### ABOUT THIS EXERCISE
Pictures excluded, please retype exactly the lines from the start of the data through the line that contains "5000 sproeier (96, 2083)", both ends kept, and nothing beyond them.

-- THE INPUT follows --

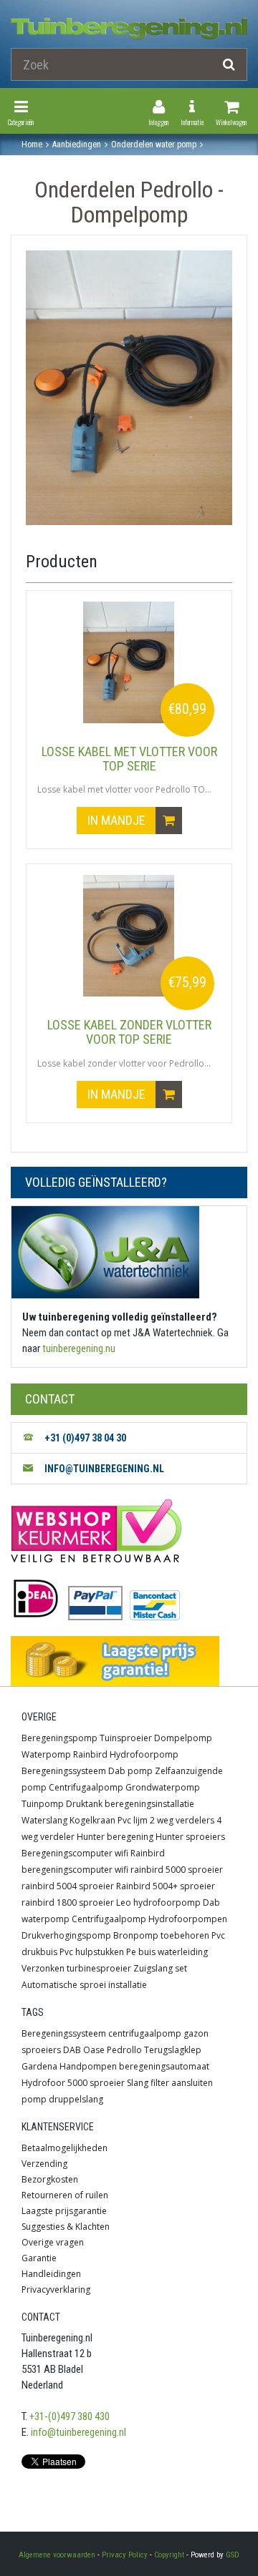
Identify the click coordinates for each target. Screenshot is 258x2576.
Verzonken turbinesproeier (76, 1968)
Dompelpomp (183, 1738)
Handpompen (88, 2066)
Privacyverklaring (56, 2289)
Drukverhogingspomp (66, 1935)
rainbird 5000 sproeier (176, 1870)
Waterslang (44, 1820)
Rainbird (90, 1754)
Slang (137, 2083)
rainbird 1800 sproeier (68, 1902)
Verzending (44, 2164)
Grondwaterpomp (162, 1787)
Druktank (84, 1804)
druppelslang (76, 2099)
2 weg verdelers (182, 1820)
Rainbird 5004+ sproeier (165, 1886)
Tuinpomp (43, 1804)
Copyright (169, 2555)
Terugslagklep (172, 2050)
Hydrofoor (43, 2083)
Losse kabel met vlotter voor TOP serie (129, 758)
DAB (72, 2050)
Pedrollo (124, 2050)
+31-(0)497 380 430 (69, 2416)
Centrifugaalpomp (86, 1787)
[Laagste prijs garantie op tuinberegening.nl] (129, 1661)
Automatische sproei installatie (84, 1985)
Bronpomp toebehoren (161, 1935)
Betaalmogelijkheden (65, 2148)
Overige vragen (53, 2242)
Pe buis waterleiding (167, 1952)
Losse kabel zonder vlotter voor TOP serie (129, 1032)
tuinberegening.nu (78, 1348)
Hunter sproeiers (190, 1837)
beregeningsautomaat (164, 2066)
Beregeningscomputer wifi (75, 1853)
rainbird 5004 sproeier (68, 1886)
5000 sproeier (96, 2083)
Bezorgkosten (50, 2179)
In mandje (117, 820)
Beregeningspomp (59, 1738)
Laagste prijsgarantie (64, 2211)
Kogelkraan (92, 1820)
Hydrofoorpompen (187, 1919)
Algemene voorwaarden (57, 2555)
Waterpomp (46, 1754)
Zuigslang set (160, 1968)
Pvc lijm (133, 1820)
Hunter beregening (115, 1837)
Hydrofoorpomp (144, 1754)
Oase (94, 2050)
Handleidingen (51, 2274)
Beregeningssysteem (64, 1771)
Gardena (39, 2066)
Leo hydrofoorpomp (158, 1902)
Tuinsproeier (126, 1738)
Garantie (39, 2258)
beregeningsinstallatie (149, 1804)
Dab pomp (130, 1771)
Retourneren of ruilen (65, 2195)
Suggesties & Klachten (66, 2226)
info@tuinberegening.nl (78, 2432)
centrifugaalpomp (144, 2033)
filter (159, 2083)
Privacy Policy (125, 2555)
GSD (232, 2555)
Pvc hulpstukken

-- THE INPUT concluded --

### WORKED SOLUTION
Identify the click coordinates for each target. Screenshot is 258x2576.
Verzonken turbinesproeier (76, 1968)
Dompelpomp (183, 1738)
Handpompen (88, 2066)
Privacyverklaring (56, 2289)
Drukverhogingspomp (66, 1935)
rainbird 5000 sproeier (176, 1870)
Waterslang (44, 1820)
Rainbird (90, 1754)
Slang (137, 2083)
rainbird 1800 sproeier (68, 1902)
Verzending (44, 2164)
Grondwaterpomp (162, 1787)
Druktank (84, 1804)
druppelslang (76, 2099)
2 weg verdelers (182, 1820)
Rainbird 5004+ sproeier (165, 1886)
Tuinpomp (43, 1804)
Copyright (169, 2555)
Terugslagklep (172, 2050)
Hydrofoor (43, 2083)
Losse kabel met vlotter voor TOP serie (129, 758)
DAB (72, 2050)
Pedrollo (124, 2050)
+31-(0)497 380 430 (69, 2416)
Centrifugaalpomp (86, 1787)
[Laagste prijs garantie op tuinberegening.nl] (129, 1661)
Automatische sproei installatie (84, 1985)
Bronpomp toebehoren (161, 1935)
Betaalmogelijkheden (65, 2148)
Overige vragen (53, 2242)
Pe buis waterleiding (167, 1952)
Losse kabel zonder vlotter voor TOP serie (129, 1032)
tuinberegening.nu (78, 1348)
Hunter sproeiers (190, 1837)
beregeningsautomaat (164, 2066)
Beregeningscomputer wifi (75, 1853)
rainbird 5004 sproeier (68, 1886)
5000 sproeier (96, 2083)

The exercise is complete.